An exchange is a sort of supermarket where people can compare prices and benefits of health plans offered by insurance companies. People will be able to file applications online, in person, by mail or by telephone.
Mr. Hash, the director of the federal Office of Health Reform, said the federal exchanges “will operate essentially in the same manner as the state-based exchanges.” However, they differ in a significant way. States have done their work in public, but planning for the federal exchanges has been done almost entirely behind closed doors.
“We have gotten little bits of information here and there about how the federal exchange might operate,” said Linda J. Sheppard, a senior official at the Kansas Insurance Department. “I was on a panel at Rockhurst University here, and I was asked, ‘Where is the Web site for the federal exchange?’ I chuckled. There really isn’t any federal exchange Web site.”
Sabrina Corlette, a research professor at the Health Policy Institute of Georgetown University, said the federal exchanges were “much more opaque” than the state exchanges.
In New Hampshire, Thomas M. Harte, the president of Landmark Benefits, which arranges health insurance for 300 employers of all sizes, said: “Nobody has any idea what the federal exchange will look like. There has not been much communication between officials drafting plans for the federal exchange and the people who will use it: consumers, employers, brokers and insurers.”
Gov. John Lynch of New Hampshire, a Democrat, wanted to set up an exchange. But the Republican-controlled legislature blocked the idea, so the state will have a federal exchange.
Some states are still weighing their options. Dan L. Crippen, executive director of the National Governors Association, predicted that the federal government would initially run the exchanges in more than half of the states. A similar forecast came from Prof. Timothy S. Jost, an expert on health law at Washington and Lee University.
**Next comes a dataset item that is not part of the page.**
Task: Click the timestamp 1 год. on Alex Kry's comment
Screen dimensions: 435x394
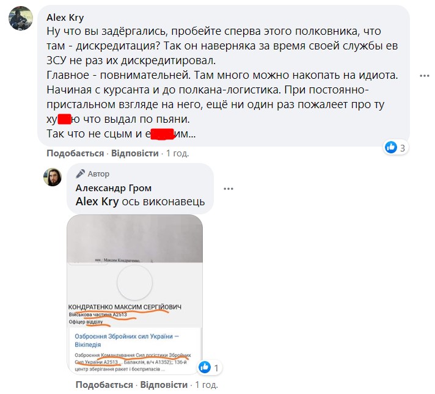Action: [x=178, y=153]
The 2010 health care law says that if a state runs its own exchange, it must “consult with stakeholders,” including consumers and small businesses. Subsequent rules go further, requiring states to consult health care providers, insurers, agents and brokers.
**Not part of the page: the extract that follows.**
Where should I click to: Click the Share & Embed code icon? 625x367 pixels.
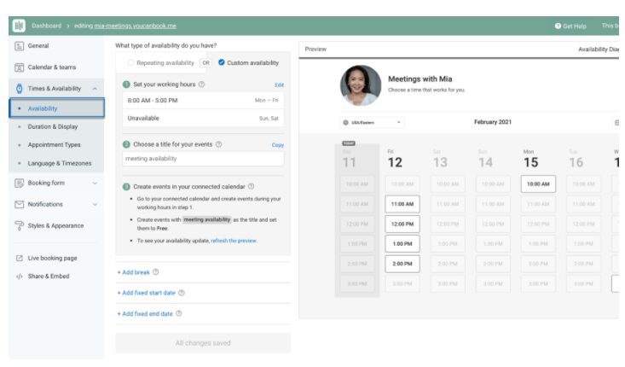(x=19, y=277)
Kathleen Sebelius, the secretary of health and human services, has repeatedly emphasized that “states have to meet a standard of transparency and accountability.” A state exchange must have “a clearly defined governing board,” and the board must hold regular public meetings.
States as diverse as California, Minnesota, Mississippi and Nevada have Web sites where they post documents laying the groundwork for exchanges. The documents include minutes of public meetings, cost estimates and information about contracts for goods and services.
By contrast, federal officials have disclosed little about their plans, are vague about the financing of the federal exchanges and have refused even to divulge the “request for proposals” circulated to advertising agencies.
The federal government requires a state exchange to develop a budget, with “expected operating costs, revenues and expenditures.” States must explain how the revenue will be generated and how the exchange will address “any financial deficits.”
Administration officials have not set forth a budget for the federal exchanges. They said they intended to charge “user fees” to the participating health insurance plans, but it is unclear whether the fees are subject to approval by Congress or whether insurers could pass the costs on to consumers.
State officials have many questions. John M. Rusche, a Democrat who is the minority leader of the Idaho House of Representatives, said he wanted to know “how much of the federal exchange will be standardized and how much will be customized” to the needs of each state.
Mr. Rusche said he also wanted to know how the federal government would decide whether a health plan had enough doctors and hospitals in its network. In setting standards for “network adequacy,” he said, it would help if federal officials understood the geography of Idaho, where the nearest hospital could be two hours away.